▸ **Given records**:
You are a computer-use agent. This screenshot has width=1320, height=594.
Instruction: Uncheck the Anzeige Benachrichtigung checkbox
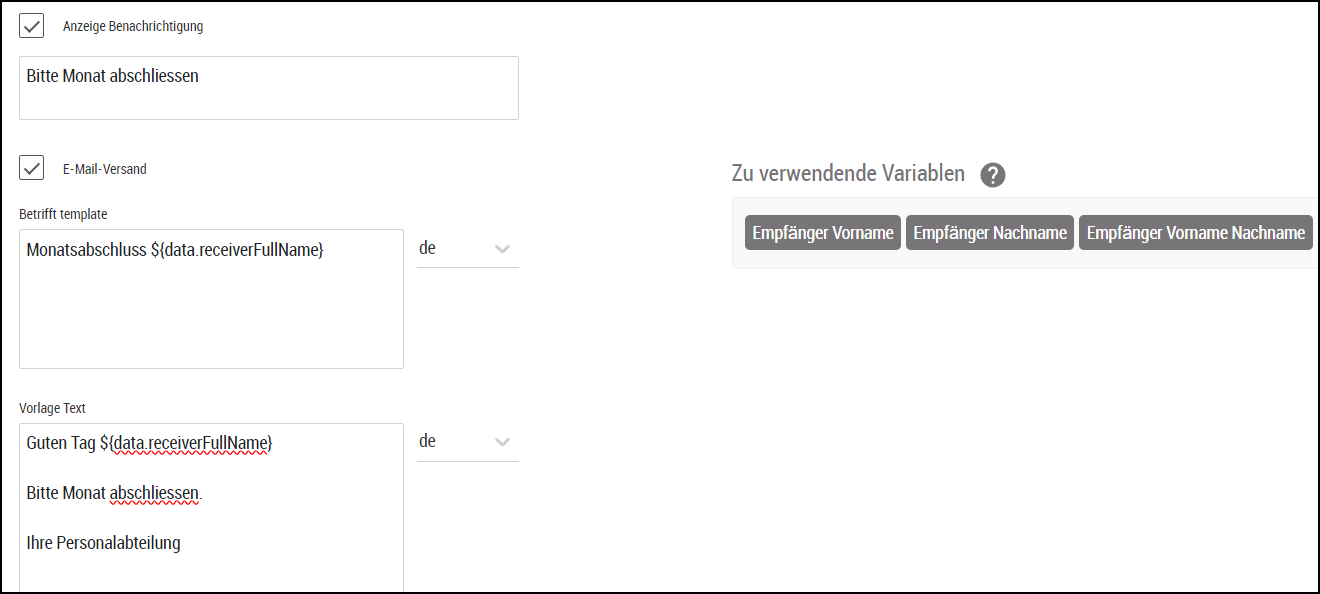coord(32,26)
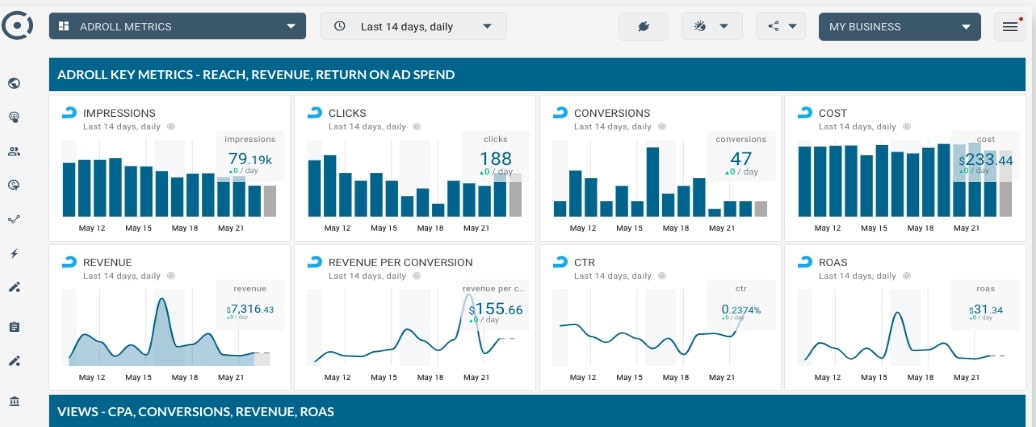Select the lightning bolt sidebar icon
Image resolution: width=1036 pixels, height=427 pixels.
[x=14, y=253]
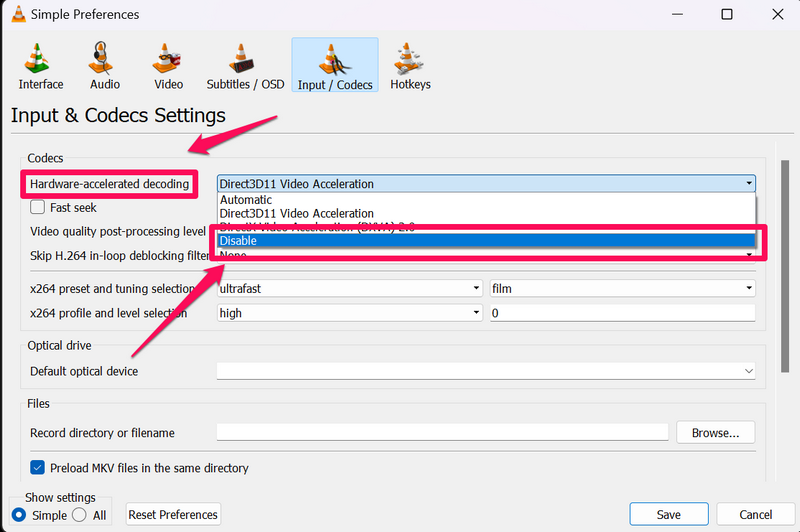The height and width of the screenshot is (532, 800).
Task: Click the Save button
Action: tap(668, 515)
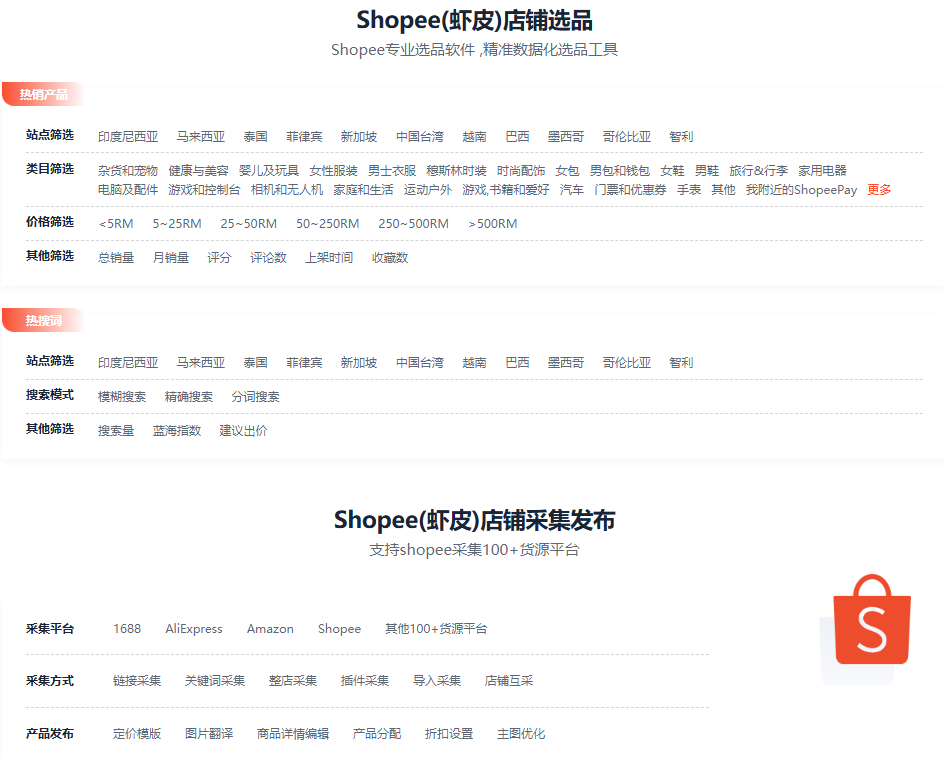945x763 pixels.
Task: Sort hot products by 月销量
Action: (x=171, y=258)
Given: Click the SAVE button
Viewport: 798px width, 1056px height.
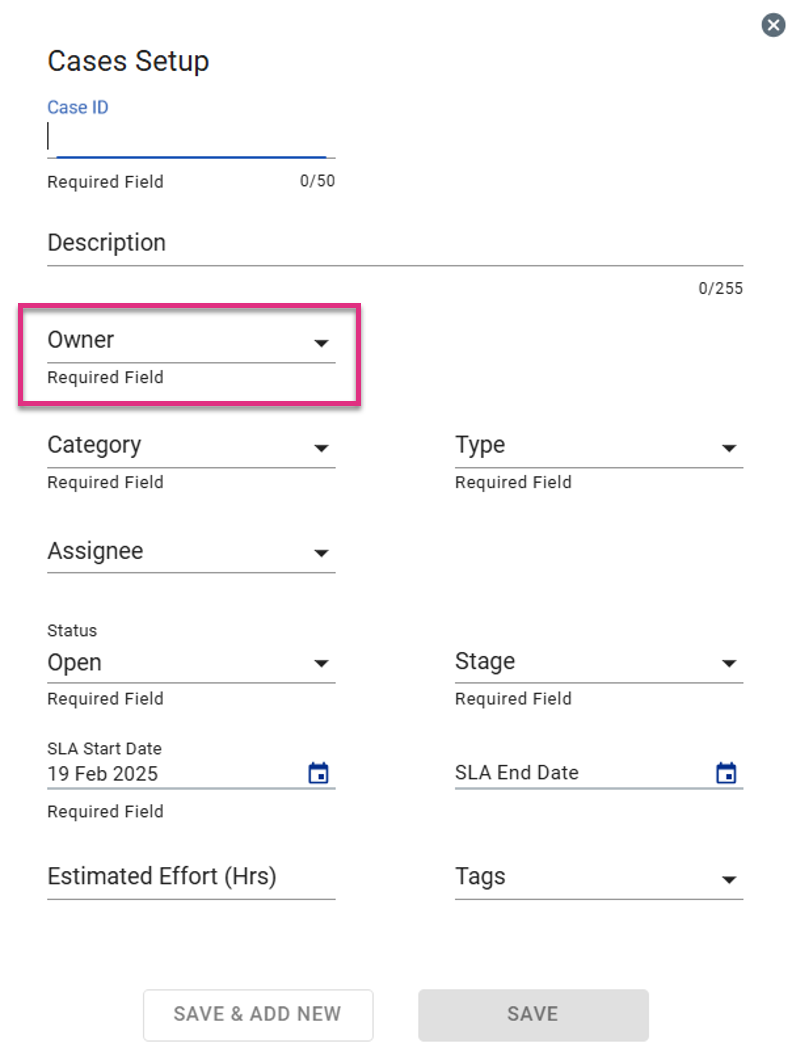Looking at the screenshot, I should click(x=533, y=1015).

▸ **What to produce**:
Omit the pictures. Transcribe word for word the lines from the one containing "Instruction: Uncheck the" through the end of the listing, inclusive.

▸ **Solution to the problem**:
Instruction: Uncheck the Anzeige Benachrichtigung checkbox
coord(32,26)
Select the lightning bolt sidebar icon
Image resolution: width=1036 pixels, height=427 pixels.
[x=14, y=253]
The height and width of the screenshot is (532, 800).
Task: Click the Save button
Action: tap(668, 515)
945x763 pixels.
Task: Sort hot products by 月销量
Action: (x=171, y=258)
Given: Click the SAVE button
Viewport: 798px width, 1056px height.
Looking at the screenshot, I should click(x=533, y=1015).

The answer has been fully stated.